Selon un communiqué de la Présidence, la rencontre a porté sur l’avant-projet élaboré pour le Plan de développement 2026-2030. À cet égard, le chef de l’État a souligné que ce plan émanera de la volonté des citoyennes et citoyens, en s’appuyant sur leurs attentes et leurs demandes. Contrairement aux pratiques passées où les plans étaient dictés par le pouvoir central, ce dernier — grâce au système électoral des conseils locaux, régionaux, de districts et jusqu’au Conseil national des régions et des districts — deviendra l’espace de synthèse des projets proposés par les citoyens eux-mêmes.

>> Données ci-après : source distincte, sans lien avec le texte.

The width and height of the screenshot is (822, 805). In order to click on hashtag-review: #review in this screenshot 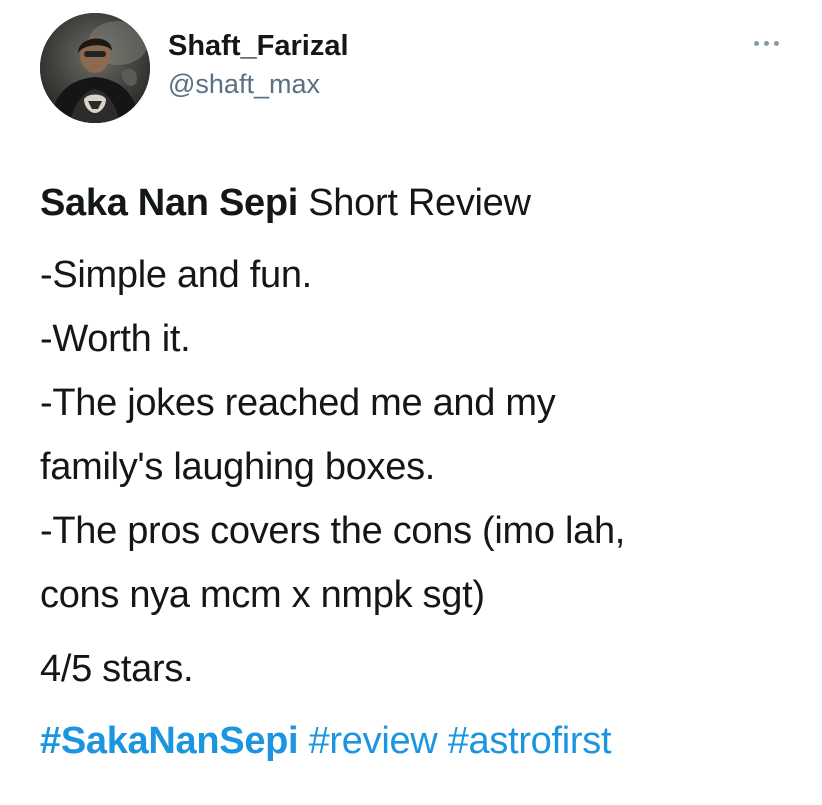, I will do `click(374, 741)`.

Lors de cette réunion, le Président de la République a abordé le rôle pivot de l’État, particulièrement dans le domaine social (éducation, santé, transports, logement décent). Il a déploré que ces secteurs aient été délaissés, voire malmenés, dénonçant la corruption au sein de nombreuses institutions et entreprises publiques, ainsi que leur sabotage et leur dévaluation en vue d’une cession ultérieure à des prix dérisoires.
Le chef de l’État a également évoqué le droit au travail dans des conditions dignes et avec un salaire juste, précisant que les efforts se poursuivent sans relâche pour concrétiser ce droit naturel et constitutionnel, malgré toutes les difficultés.
Enfin, le Président a réaffirmé que la répartition équitable des richesses est l’objectif ultime, fort de la conviction que la Tunisie dispose de toutes les ressources nécessaires. Il a critiqué les choix passés, fondés soit sur l’injustice, soit sur des orientations inéquitables, ou pire, sur l’exécution de diktats extérieurs.
Le chef de l’État a insisté sur le fait que les chiffres et les taux, bien qu’importants, doivent être ressentis par le citoyen dans sa vie quotidienne et dans toutes les régions, et non se limiter à de simples annonces lors de conférences ou dans les journaux télévisés.